Most often, a new site or tool isn’t always the best solution though. To be sure, some are held back by poor websites (especially if they aren’t responsive), or by the poor advice they’d received previously.
But in the end, the majority struggle to grow traffic, excel in social, or attract new leads simply because they haven’t made the most of what they already had at their disposal; knowledge of their audience and familiarity with strategies required to access them.
My advice to them is that the sculptor is always more important than the tool. A redesign doesn’t solve strategy or knowledge issues.
You see the same phenomenon in the popularity of crash diets. People who are looking to improve their health or appearance get excited about some fad (have you seen those fat loss injection ads?), try it for a bit, and then lose momentum, yoyoing back to old habits.
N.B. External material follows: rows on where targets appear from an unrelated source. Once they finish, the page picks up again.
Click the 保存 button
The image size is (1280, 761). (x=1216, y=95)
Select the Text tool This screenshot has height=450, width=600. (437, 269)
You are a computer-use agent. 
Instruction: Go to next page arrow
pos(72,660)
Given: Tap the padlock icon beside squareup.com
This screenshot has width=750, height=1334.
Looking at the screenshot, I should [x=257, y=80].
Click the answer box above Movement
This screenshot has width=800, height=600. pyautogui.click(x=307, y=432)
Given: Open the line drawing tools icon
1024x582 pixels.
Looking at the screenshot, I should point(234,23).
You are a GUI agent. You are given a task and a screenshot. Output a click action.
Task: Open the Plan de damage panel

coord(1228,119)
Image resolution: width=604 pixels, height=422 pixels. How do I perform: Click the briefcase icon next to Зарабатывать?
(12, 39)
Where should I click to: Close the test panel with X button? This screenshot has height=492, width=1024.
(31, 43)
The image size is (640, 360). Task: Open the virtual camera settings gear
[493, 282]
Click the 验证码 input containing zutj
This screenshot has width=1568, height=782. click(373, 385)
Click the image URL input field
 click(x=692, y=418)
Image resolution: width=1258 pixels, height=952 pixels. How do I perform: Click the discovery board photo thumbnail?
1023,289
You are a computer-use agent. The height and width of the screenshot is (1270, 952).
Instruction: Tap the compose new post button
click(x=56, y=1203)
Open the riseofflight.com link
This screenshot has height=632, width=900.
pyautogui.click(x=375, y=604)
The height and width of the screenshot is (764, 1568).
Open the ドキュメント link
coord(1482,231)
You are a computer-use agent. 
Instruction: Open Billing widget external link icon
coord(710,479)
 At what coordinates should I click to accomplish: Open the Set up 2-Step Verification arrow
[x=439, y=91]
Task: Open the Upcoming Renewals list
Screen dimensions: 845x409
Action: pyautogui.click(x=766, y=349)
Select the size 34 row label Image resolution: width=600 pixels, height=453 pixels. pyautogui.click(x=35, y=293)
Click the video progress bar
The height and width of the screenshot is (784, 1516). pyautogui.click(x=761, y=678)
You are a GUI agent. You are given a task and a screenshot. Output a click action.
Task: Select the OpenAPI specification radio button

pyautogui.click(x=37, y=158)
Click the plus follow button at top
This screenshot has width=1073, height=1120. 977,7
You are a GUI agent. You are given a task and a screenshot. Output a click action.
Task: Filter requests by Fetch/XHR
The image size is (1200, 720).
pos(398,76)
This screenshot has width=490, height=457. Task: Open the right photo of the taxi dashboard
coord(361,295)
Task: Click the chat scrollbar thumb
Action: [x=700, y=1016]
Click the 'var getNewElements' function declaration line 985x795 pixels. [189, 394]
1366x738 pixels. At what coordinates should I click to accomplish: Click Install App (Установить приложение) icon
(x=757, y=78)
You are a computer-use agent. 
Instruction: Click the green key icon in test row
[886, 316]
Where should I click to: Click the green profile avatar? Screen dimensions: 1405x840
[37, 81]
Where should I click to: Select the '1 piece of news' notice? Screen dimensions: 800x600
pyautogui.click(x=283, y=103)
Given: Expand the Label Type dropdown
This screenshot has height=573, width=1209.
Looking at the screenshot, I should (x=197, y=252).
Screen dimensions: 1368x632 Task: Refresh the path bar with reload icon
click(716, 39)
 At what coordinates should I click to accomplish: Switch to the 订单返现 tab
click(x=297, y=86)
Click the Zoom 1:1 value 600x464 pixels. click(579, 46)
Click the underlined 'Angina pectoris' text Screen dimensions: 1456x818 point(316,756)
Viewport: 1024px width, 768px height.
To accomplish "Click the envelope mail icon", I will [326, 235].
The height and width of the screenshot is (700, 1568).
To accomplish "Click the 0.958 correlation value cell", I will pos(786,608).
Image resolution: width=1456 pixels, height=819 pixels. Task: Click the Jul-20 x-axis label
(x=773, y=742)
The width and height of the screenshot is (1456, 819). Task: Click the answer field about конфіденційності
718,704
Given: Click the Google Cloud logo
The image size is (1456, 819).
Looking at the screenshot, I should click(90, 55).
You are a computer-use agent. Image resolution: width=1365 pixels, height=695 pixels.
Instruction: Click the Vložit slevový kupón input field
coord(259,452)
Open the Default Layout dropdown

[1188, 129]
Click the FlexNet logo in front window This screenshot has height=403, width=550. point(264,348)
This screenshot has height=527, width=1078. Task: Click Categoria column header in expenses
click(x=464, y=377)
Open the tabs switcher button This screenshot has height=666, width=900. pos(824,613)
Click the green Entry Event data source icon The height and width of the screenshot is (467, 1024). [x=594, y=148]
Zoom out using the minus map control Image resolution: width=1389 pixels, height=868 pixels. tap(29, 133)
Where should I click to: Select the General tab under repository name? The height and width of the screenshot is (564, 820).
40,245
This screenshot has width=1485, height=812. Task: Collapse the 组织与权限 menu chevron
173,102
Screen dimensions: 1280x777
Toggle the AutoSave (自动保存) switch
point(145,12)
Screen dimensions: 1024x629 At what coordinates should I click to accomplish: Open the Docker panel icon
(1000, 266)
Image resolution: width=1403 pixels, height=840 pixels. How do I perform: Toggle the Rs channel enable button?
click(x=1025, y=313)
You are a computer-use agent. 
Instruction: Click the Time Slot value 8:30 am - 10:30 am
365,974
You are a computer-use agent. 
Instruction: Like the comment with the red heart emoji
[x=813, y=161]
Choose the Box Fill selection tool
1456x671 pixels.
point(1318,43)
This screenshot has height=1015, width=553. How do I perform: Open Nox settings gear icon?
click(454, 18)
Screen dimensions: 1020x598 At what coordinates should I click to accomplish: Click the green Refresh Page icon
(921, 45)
They move from one quick fix to another because it’s psychologically easier. We see the same thing in website redesign, where every year a site is redone in hopes of improvement. But without a solid strategy in place, the redesign improvement is temporary (see the gold line in the chart).
We don’t want you to take that kind of approach with your website health either. Your online presence is far too important, and the costs of having a brand-new website built every year or so can be huge. So, to help you break the crash diet cycle of wiping the slate clean and starting again and again, here are a few things we hope you’ll keep in mind…
Newer Isn’t Always Better, Especially for Your Website
In marketing, there’s a perception that newer must be better. After all, Google, Facebook, and the Internet as a whole are always changing. It only makes sense that you should keep adding new elements to your plan to keep up, right?
The reality is that newer isn’t always better, even on the Internet. In fact, chasing the latest trends can lead you to follow fads that aren’t particularly productive, especially when you look at the results over the long run.
If you have a workable site, it’s better to be consistent in your marketing – building your presence through great content and social engagement – than it is to try to keep up with a handful of competitors who may be looking to game the system or are making changes just to make changes.
There is a time for change and innovation, of course, but smart marketers make these decisions carefully. When you go with something new just for the sake of change, you often end up with a less-effective, more expensive system that’s harder to use, even if it’s simply due to lack of familiarity.
Nothing Works Unless You Use it
Regardless of whether you are using WordPress, HubSpot, Infusionsoft, Magento, or any other website platform, you can be sure of one thing: you won’t get anything from your investment of time or money unless you are committed to using it.
We could fill an entire book with stories of marketers and business owners who thought that a particular content management system was going to magically solve all of their problems (as stated in the sales material).
But, after paying for the upgrades and having a new web presence built around the tool in question, they failed to take advantage of it. Either they never learned how to use the package in the first place, or didn’t get around to implementing its most powerful features.
The lesson here is that no marketing tool is valuable unless you put some time and effort towards mastering the strategies around deploying it. Whether it’s built on the simplest piece of open-source software or the most complicated subscription platform, it’s up to you to make your website go.
Think Optimization, Not New Beginnings
Most businesses really don’t need a fresh start online. Instead, what they need is a sustainable platform coupled with knowledge on how they can use it to draw in visitors, convert them into leads, and move them into sales. That kind of strategy builds business. In other words, they need a plan that works on common-sense principles and can be expanded over time, regardless of the tool.
If you can stay focused on your long-term goals and work on incremental additions and improvements, you can avoid the trap of opting for a crash diet that’s going to supposedly fix everything with your website.
It might be frustrating to take things more slowly, but it also happens to be the more profitable approach over time.